• **Data records**
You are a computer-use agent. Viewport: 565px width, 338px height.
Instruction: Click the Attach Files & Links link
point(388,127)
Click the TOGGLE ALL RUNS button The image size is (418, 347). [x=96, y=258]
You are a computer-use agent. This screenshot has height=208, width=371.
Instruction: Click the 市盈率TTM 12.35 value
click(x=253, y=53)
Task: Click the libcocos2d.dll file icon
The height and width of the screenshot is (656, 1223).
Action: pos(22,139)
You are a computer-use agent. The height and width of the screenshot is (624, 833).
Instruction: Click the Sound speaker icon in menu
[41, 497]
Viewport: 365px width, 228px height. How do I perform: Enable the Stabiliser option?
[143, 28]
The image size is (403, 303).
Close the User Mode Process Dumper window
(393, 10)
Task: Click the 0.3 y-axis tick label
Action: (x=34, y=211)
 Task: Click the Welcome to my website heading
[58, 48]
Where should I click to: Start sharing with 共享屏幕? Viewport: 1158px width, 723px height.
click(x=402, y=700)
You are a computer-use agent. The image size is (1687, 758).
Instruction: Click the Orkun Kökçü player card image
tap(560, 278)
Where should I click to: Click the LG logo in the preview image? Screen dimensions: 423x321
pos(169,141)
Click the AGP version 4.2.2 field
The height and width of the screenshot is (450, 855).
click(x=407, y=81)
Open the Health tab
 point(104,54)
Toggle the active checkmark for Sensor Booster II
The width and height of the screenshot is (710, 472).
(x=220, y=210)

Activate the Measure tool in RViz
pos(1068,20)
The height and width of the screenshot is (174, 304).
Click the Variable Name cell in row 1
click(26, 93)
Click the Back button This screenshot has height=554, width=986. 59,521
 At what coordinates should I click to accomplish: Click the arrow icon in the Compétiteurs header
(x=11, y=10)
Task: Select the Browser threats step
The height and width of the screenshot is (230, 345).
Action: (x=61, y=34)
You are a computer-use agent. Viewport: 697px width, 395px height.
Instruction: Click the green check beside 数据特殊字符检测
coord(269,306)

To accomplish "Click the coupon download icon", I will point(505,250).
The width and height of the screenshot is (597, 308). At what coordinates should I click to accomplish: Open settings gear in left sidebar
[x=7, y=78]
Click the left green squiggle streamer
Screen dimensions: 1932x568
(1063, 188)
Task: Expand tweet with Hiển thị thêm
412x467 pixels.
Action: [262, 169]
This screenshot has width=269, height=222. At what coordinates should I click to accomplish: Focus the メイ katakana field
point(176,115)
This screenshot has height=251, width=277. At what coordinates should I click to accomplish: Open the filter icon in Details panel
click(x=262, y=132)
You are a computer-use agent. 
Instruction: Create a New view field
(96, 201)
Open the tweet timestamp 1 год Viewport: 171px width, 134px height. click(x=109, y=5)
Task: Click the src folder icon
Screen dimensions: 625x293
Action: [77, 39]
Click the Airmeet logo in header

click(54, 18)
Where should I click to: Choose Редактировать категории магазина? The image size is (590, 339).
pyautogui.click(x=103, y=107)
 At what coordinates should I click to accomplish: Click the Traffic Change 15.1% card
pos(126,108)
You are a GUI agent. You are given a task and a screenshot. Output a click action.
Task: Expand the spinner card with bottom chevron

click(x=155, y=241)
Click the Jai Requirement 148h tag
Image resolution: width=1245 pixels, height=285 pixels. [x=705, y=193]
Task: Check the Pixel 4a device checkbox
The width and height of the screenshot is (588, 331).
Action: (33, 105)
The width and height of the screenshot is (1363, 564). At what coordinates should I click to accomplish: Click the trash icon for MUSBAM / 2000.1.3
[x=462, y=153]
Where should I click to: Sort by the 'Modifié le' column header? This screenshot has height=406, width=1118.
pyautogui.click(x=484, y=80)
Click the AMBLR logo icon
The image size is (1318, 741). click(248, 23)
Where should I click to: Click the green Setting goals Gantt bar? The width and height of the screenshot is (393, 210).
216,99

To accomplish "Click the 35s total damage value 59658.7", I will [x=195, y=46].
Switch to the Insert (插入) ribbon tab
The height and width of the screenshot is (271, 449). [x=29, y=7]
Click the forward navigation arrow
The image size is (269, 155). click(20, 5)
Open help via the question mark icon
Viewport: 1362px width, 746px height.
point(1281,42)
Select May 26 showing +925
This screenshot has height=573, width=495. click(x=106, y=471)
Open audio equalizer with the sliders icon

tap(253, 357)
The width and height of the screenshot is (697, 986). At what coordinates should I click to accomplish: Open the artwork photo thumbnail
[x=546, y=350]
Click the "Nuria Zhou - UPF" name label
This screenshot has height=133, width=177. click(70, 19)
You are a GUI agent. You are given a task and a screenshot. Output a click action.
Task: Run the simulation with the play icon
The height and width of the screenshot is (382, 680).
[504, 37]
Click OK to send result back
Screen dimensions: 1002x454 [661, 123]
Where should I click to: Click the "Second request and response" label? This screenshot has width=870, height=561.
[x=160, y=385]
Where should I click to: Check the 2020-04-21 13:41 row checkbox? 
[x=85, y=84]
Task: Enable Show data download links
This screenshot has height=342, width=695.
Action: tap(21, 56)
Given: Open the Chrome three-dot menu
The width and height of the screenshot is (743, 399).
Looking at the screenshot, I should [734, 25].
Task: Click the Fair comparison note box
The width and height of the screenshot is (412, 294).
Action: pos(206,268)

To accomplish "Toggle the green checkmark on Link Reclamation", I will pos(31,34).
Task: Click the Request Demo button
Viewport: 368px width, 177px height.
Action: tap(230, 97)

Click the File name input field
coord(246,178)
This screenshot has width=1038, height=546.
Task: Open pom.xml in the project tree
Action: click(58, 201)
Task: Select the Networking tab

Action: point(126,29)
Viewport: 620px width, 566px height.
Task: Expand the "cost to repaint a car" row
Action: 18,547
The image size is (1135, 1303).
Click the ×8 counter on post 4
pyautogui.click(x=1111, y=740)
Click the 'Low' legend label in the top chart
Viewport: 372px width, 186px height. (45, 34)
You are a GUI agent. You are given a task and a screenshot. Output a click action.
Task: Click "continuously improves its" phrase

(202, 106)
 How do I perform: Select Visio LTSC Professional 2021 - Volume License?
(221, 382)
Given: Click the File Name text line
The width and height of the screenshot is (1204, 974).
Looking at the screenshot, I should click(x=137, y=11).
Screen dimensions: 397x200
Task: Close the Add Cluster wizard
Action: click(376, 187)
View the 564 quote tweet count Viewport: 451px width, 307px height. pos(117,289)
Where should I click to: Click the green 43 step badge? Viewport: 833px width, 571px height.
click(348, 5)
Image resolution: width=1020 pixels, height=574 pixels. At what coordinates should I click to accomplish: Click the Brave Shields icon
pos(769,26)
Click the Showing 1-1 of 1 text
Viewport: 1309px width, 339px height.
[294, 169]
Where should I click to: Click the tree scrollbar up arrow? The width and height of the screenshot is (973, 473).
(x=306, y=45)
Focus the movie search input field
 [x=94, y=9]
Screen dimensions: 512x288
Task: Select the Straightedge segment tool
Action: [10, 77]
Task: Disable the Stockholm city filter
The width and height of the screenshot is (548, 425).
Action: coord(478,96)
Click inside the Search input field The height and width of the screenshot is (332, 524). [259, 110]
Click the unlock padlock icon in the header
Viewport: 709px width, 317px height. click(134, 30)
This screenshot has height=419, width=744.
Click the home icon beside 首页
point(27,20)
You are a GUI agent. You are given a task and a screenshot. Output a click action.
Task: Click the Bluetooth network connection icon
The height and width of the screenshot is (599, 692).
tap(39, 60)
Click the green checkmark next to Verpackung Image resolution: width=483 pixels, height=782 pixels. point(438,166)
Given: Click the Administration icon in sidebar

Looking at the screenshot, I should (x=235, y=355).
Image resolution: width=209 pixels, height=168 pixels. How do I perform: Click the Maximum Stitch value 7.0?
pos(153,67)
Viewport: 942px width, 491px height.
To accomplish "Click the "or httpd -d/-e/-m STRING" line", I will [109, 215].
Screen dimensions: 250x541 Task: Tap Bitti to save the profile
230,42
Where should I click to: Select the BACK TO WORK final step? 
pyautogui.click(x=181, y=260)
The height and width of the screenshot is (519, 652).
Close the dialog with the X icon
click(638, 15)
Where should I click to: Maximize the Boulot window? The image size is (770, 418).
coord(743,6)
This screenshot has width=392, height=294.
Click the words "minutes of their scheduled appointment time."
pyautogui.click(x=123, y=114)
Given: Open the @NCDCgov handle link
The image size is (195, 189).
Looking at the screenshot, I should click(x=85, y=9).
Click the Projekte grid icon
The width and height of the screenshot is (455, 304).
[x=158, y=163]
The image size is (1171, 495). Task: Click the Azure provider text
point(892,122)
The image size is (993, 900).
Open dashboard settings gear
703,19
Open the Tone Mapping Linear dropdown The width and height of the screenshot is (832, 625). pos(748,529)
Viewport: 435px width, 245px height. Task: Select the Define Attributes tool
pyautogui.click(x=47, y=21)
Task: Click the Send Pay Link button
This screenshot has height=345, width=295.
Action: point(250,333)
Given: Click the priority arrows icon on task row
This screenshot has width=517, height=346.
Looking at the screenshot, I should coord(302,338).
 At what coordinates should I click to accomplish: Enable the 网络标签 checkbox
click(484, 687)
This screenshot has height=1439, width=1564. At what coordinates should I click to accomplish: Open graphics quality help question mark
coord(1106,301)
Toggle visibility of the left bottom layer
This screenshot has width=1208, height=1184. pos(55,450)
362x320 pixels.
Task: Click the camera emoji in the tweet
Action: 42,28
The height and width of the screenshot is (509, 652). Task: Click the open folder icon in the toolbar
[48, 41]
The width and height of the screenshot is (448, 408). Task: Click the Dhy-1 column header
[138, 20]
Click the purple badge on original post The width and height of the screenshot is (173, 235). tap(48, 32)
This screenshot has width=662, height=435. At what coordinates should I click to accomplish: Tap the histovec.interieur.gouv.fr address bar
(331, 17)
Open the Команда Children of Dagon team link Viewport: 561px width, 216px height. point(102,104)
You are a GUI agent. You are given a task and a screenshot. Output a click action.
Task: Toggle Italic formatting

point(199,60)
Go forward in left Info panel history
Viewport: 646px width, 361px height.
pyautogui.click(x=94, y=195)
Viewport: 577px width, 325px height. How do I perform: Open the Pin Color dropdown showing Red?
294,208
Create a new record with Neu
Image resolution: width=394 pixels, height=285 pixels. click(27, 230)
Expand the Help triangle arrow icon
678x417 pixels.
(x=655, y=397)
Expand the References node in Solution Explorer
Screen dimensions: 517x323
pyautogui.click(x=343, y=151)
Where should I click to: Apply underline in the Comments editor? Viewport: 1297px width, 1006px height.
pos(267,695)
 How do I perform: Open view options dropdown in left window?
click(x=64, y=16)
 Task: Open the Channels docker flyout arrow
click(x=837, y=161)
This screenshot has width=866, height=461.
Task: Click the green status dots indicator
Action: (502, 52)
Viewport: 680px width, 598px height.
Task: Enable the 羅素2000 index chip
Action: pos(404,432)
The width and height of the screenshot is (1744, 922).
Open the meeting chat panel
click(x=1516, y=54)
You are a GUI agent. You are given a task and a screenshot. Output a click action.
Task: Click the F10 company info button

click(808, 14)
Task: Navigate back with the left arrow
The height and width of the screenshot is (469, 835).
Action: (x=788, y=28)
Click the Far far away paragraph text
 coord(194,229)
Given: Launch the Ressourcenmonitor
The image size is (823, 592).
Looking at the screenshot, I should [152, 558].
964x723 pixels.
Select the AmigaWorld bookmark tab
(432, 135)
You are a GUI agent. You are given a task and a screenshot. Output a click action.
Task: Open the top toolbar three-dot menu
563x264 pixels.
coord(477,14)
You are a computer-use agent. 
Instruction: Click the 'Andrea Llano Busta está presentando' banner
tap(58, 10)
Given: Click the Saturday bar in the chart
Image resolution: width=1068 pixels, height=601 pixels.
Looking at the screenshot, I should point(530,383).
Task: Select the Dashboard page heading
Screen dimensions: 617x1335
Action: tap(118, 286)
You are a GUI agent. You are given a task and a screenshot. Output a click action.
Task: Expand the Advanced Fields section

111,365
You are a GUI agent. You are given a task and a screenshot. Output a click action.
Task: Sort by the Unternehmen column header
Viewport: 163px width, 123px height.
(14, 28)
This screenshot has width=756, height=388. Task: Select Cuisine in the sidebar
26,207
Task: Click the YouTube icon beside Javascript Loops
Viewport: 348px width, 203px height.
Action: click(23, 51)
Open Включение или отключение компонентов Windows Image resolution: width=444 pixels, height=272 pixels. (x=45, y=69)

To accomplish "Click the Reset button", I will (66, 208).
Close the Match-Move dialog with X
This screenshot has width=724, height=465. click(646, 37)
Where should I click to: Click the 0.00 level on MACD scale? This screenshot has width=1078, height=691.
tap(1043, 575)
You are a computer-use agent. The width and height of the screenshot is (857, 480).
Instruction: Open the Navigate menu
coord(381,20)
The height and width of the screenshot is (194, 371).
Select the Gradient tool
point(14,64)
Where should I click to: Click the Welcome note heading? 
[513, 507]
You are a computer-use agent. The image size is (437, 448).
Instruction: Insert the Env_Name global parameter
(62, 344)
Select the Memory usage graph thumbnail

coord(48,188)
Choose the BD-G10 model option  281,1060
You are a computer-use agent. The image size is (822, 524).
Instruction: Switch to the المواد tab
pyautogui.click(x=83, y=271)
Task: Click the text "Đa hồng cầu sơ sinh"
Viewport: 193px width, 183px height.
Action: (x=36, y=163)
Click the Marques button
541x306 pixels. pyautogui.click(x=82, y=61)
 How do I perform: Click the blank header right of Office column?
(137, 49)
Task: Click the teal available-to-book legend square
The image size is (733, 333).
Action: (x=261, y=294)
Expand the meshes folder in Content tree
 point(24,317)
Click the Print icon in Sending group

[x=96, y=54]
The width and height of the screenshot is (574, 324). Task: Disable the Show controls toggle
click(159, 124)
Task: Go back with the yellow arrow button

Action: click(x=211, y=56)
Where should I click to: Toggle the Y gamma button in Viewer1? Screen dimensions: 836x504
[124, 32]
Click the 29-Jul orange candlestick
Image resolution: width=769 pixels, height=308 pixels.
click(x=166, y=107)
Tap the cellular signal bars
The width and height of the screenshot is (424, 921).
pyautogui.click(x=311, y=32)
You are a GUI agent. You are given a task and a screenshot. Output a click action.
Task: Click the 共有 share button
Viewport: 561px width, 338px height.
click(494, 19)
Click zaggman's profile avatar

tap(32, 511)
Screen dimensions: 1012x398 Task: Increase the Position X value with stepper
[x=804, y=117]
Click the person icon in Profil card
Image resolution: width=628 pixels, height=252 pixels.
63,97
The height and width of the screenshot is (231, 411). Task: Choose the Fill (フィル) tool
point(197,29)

• **Task to complete**
Return each line of the material in which the string "download" can be found.

• **Answer to this problem**
To accomplish "Click the coupon download icon", I will point(505,250).
Task: Enable Show data download links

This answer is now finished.